In the largest single population-based study of eGFR and CHD to our knowledge thus far, we have shown that there are no strong associations between lower-than-average eGFR and CHD risk in apparently healthy adults over most of the range in renal function. A moderate association may, however, exist among individuals with very low eGFR, i.e., those with eGFR near or less than 60 ml/min/1.73 m
2 of body surface area. This cut point coincides with the definition of CKD suggested by the American National Kidney Foundation [
25]. Such an association implies a nonlinear effect of low eGFR on CHD risk, a possibility that requires evaluation in larger numbers. Moderate associations among individuals with eGFR near or less than 60 ml/min/1.73 m
2 of body surface area were consistently observed with CHD risk in many clinically relevant subgroups, such as in women and men and at different levels of established risk factors and other characteristics (e.g., blood glucose levels and haematocrit). Our updated meta-analysis reinforces the validity and generalisability of the new data from the Reykjavik study; examination of several study characteristics in our review did not identify important sources of heterogeneity. Finally, our data demonstrate that the decade-to-decade consistency in renal function in apparently healthy adults is similar to that for blood pressure or total blood cholesterol, although larger assessments will be required to assess whether this variability differs importantly at different levels of renal function.

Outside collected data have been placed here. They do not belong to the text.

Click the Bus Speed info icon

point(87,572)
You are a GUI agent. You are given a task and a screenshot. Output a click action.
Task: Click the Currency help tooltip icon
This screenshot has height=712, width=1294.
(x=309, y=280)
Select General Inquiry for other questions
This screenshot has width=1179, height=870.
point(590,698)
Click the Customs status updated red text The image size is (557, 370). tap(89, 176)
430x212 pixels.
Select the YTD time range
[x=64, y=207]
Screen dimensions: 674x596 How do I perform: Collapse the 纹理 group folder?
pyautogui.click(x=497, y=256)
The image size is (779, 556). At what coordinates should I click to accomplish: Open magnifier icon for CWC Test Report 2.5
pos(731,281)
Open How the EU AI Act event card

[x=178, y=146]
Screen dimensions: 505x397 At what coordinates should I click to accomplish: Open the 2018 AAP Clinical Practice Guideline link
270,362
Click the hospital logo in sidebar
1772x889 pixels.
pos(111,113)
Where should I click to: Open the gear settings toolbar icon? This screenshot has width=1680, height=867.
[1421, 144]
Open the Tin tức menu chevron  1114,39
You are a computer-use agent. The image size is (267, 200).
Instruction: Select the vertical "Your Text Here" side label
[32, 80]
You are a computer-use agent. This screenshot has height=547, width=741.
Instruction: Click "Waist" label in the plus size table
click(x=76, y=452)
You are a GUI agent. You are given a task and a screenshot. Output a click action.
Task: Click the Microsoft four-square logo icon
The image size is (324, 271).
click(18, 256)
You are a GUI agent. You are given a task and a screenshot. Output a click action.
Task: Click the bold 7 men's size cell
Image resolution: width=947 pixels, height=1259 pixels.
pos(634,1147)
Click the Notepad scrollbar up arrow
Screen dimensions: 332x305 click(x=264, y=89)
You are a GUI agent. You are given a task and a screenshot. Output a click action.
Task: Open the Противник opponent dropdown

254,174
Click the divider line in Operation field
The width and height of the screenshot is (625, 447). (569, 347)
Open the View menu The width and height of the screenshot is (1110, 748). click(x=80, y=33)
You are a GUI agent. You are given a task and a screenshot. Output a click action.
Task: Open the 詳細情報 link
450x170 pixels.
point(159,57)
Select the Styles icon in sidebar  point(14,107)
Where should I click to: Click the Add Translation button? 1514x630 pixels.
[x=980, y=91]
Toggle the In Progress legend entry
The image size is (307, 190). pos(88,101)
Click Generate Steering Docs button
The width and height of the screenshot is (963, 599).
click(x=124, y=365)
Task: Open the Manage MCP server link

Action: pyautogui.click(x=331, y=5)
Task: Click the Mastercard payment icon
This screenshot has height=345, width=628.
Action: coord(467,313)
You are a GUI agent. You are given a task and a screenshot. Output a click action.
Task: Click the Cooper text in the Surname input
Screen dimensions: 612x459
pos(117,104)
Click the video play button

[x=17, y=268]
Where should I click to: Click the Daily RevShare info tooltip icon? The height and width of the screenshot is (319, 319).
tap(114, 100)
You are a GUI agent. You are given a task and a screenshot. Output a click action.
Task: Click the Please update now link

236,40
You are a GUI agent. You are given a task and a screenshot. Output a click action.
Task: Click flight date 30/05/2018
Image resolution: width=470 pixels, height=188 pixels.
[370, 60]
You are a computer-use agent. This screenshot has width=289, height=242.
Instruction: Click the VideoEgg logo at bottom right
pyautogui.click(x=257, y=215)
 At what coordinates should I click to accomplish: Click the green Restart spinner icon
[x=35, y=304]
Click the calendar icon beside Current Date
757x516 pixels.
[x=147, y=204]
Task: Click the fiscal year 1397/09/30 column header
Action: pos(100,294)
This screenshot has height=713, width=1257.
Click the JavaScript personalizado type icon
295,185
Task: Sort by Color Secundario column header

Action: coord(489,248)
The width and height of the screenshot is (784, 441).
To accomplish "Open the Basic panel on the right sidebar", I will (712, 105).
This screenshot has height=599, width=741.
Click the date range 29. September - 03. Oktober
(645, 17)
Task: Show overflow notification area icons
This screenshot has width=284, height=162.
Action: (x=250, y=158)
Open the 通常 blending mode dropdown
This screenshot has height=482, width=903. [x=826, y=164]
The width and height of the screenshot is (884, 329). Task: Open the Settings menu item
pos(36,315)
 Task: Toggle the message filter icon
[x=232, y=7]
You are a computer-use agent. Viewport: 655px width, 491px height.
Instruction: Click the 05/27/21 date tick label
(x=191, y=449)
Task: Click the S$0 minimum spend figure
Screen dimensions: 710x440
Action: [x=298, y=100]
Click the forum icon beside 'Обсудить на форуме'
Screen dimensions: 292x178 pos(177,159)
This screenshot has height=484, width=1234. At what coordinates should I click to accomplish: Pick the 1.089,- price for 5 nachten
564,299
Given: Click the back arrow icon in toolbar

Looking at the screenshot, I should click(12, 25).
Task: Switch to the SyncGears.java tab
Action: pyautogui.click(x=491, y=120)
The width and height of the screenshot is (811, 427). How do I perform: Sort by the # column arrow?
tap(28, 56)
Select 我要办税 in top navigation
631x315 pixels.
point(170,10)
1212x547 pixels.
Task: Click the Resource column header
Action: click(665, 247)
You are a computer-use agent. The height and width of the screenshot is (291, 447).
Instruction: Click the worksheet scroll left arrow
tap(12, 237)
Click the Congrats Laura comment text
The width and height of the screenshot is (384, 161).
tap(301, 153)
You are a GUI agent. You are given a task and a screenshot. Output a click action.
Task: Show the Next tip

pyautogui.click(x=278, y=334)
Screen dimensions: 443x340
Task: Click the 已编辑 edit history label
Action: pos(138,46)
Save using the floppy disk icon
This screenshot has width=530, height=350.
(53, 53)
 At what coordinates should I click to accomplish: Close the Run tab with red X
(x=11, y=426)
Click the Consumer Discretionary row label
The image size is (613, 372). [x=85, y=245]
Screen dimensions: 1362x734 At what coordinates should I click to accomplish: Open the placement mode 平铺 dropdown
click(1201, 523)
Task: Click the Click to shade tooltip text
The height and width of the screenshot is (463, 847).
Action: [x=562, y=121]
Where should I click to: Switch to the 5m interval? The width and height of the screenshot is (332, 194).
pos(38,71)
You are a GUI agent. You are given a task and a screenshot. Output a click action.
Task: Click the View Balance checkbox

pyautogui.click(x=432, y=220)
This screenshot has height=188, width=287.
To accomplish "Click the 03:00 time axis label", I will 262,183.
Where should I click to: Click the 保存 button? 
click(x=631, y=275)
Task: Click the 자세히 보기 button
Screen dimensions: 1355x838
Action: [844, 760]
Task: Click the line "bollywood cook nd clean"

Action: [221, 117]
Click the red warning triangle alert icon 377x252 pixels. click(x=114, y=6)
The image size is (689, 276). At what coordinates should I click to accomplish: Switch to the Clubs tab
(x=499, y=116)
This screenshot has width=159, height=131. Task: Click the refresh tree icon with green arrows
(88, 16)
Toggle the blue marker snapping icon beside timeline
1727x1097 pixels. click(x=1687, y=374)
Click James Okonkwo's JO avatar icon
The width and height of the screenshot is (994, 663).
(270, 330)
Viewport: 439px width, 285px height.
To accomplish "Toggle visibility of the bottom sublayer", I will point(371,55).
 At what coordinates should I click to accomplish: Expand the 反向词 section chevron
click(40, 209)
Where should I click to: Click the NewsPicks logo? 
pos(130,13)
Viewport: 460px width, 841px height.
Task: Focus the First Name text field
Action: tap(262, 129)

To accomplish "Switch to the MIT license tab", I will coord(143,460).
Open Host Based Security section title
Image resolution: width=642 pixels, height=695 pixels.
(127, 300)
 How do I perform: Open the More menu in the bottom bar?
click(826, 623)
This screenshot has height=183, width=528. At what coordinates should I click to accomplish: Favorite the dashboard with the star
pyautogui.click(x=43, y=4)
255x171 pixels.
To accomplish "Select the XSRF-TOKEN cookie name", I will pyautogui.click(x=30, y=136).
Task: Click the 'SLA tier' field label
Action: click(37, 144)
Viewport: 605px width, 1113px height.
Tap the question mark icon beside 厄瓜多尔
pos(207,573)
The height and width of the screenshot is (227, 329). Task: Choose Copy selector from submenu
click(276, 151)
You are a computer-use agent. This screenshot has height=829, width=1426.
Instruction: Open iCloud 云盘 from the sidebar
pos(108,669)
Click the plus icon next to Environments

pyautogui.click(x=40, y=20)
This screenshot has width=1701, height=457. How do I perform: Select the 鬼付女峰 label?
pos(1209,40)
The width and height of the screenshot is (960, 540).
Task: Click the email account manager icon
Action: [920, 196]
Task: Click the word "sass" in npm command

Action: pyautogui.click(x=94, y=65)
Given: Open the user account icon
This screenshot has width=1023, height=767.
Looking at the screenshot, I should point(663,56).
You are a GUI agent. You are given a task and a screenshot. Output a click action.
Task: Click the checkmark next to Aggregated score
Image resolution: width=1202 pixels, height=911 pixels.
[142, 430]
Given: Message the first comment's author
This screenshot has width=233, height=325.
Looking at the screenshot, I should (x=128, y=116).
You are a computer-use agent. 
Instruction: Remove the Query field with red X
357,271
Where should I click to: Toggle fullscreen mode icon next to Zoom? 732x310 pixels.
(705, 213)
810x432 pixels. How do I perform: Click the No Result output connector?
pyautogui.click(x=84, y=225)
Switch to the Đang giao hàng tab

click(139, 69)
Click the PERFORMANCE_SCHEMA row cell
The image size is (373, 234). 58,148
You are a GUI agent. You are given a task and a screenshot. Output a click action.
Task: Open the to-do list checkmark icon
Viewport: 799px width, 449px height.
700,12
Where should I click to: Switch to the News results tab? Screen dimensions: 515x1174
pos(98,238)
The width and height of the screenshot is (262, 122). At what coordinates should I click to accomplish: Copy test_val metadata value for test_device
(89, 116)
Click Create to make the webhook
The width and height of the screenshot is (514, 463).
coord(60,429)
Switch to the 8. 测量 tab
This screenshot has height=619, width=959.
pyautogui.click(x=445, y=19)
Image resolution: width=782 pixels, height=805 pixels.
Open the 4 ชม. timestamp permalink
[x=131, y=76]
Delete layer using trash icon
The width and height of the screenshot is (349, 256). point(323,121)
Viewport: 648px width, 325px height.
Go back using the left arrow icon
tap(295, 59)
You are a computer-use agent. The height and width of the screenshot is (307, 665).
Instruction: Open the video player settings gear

These findings from the Reykjavik study may have several implications. First, the apparent lack of any association of renal function in the normal range with CHD risk implies that strategies which aim to shift the population distribution of renal function may not be optimum for the purposes of CHD prevention [
30]. By contrast, suggestions of associations of lower-than-normal eGFR with CHD risk encourage further investigation of targeting existing cardioprotective interventions (such as lipid- and blood pressure-lowering agents [
6,
31–
33]) in the 5%–10% of the general western adult population who fulfil the criteria for CKD [
34]. Second, highly significant associations of low eGFR with tissue plasminogen activator antigen that have been observed stimulate interest in the potential relevance of haemostasis to renal function [
35], whereas there were no strong cross-sectional associations of low eGFR with C-reactive protein, interleukin 6, and lipoprotein(a) [
36,
37]. Third, our data highlight the need for studies that can determine whether eGFR is primarily a risk factor for CHD or mainly a marker of subclinical cardiovascular diseases (i.e., reflecting the extent and severity of atherosclerosis in renal and other vascular beds such as the coronary circulation [
10,
38]). The former possibility has been highlighted in previous reports of significant correlations between coronary and renal arteriosclerosis in the absence of any overt clinical CKD or CHD [
39,
40]. The latter possibility is suggested by the modest residual association observed between low eGFR and CHD risk after adjustment for measured levels of established risk factors, as adjustment for the full impact of these risk factors might have reduced the association still further (or even abolished it).
The strengths and potential limitations of the present study merit careful consideration. Our report involves new data on eGFR levels and incident CHD that almost double the available evidence on major CHD outcomes in population-based studies and avoids the potentially misleading analysis of heterogeneous cardiovascular disease outcomes used in some studies. We identified participants in population registers, had high response and follow-up rates, used robust methods to ascertain CHD outcomes, and minimized potential biases by exclusion of participants with prevalent diabetes, CHD, and stroke. Concomitant measurements of several established risk factors and emerging markers in the same participants enabled adjustment for a range of possible confounding factors. Although our assays produced creatinine values comparable with those in earlier studies (), eGFR might not be optimal for use in general populations, because standard prediction equations used to calculate it have been developed in patients with kidney disease [
21,
41,
42]. Furthermore, serum creatinine is, of course, an imperfect indicator of GFR because it is influenced by creatinine generation and tubular secretion, but the eGFR equations employed in the current analyses are in widespread use and take into account age, sex, and weight (the latter only in the Cockcroft-Gault equation). Future studies may improve on eGFR methods by recalibration of serum creatinine assays to the isotope-dilution mass spectrometry standard [
43,
44] and by measurement of potentially more sensitive markers such as serum cystatin C [
45] or symmetric and asymmetric dimethylarginine (SDMA and ADMA) [
46,
47]. The current analyses do not address low eGFR and CHD risk among ethnic groups who may be particularly susceptible to the effects of impaired renal function [
48].
Conclusion
Our new large-scale data in apparently healthy Western adults—reinforced by a meta-analysis of previous relevant studies in similar populations (i.e., Western European, North American, or Australian)—suggest that levels of eGFR compatible with the definition of CKD are associated with about a 40% increased risk in subsequent CHD. These findings could have implications for further understanding the pathogenesis of CHD and targeting existing cardioprotective interventions.